1937 film by Elliott Nugent

It's All Yours is a 1937 American comedy film directed by Elliott Nugent and starring Madeleine Carroll, Francis Lederer and Mischa Auer. It was produced and distributed by Columbia Pictures. It has sometimes been counted as a screwball comedy.

==Plot==
Jimmy Barnes arrives from Europe to be educated by his multi-millionaire uncle, Edward J. Barnes and in five years the extravagant escapes of Jimmy, now a lawyer, are the talk of San Francisco. Linda Gray is a mouse-like secretary to the elder Barnes who has fallen in love with Jimmy, but he favors actress Constance "Connie" Marlowe.
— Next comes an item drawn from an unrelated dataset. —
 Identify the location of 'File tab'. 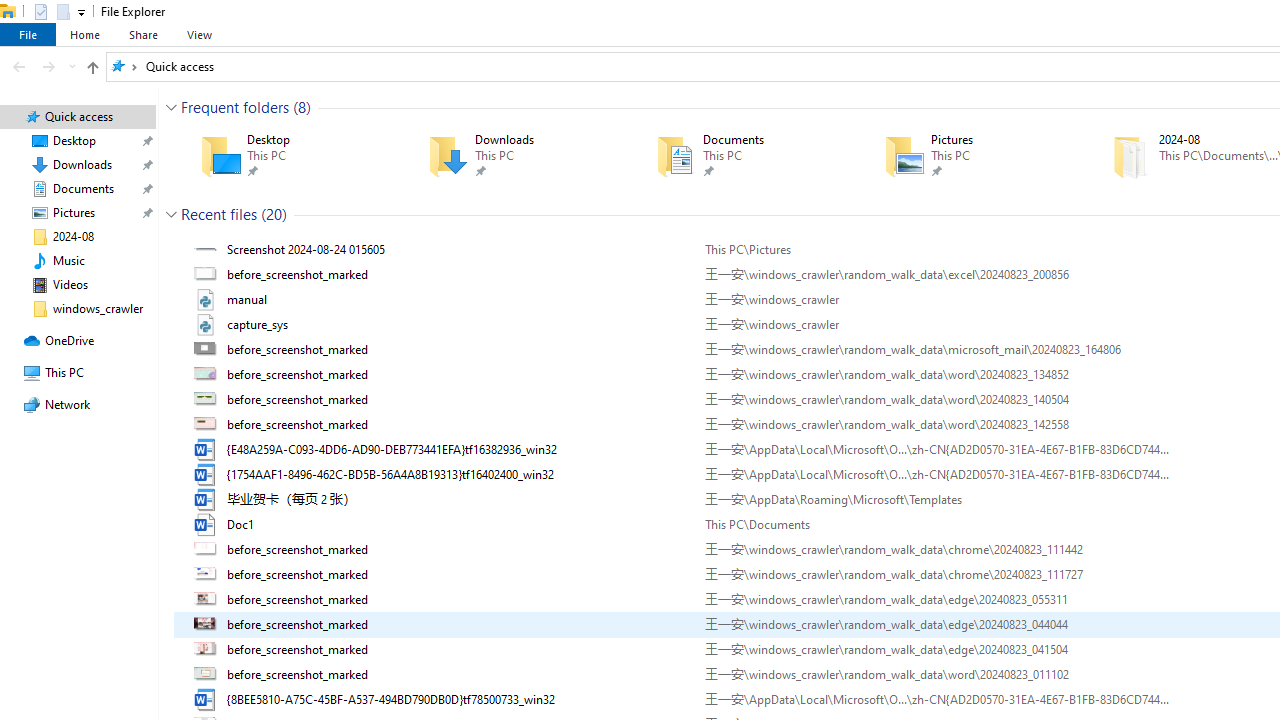
(28, 34).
Mr. Barnes dies and leaves everything to Linda but he has urged his partner, Alexander Duncan, to plan things so that Jimmy and Linda will get married. Coached by Duncan, Linda accepts the inheritance and announces that she is departing for New York on a wild spending spree. He tells Jimmy that the will can be broken but only after many months and he suggests that Jimmy follow Linda and curb her spending or there won't be any money left. In New York, Linda hires Jimmy as her private secretary. Connie also arrives in New York, as does the ingenious Baron Rene de Montigny with the intention of marrying the wealthy Miss Gray. Linda keeps Jimmy so busy he can't see Connie, while she, to make Jimmy jealous, starts dating Rene. When Rene proposes, she tells him she has no money and he says he couldn't marry a poor girl but will coach her into how to catch Jimmy. The latter, now jealous, rushes to Linda's apartment and attacks Rene who, being the amateur prize fighter champion of France, knocks him out. Source IMBD

==Cast==
- Madeleine Carroll as Linda Gray
- Francis Lederer as Jimmy Barnes
- Mischa Auer as Baron Rene de Montigny
- Grace Bradley as Constance Marlowe
- Victor Kilian as City Clerk
- George McKay as License Clerk
- Charles Waldron as Alexander Duncan
- J.C. Nugent as E.J. Barnes
- Richard Carle as Judge Reynolds
- Arthur Hoyt as Dabney

==Bibliography==
- Halbout, Grégoire. Hollywood Screwball Comedy 1934-1945: Sex, Love, and Democratic Ideals. Bloomsbury Publishing, 2022.
- Pascoe, John. Madeleine Carroll: Actress and Humanitarian, from The 39 Steps to the Red Cross. McFarland, 2020.
- Sikov, Ed. Screwball: Hollywood's Madcap Romantic Comedies. Crown Publishers, 1989.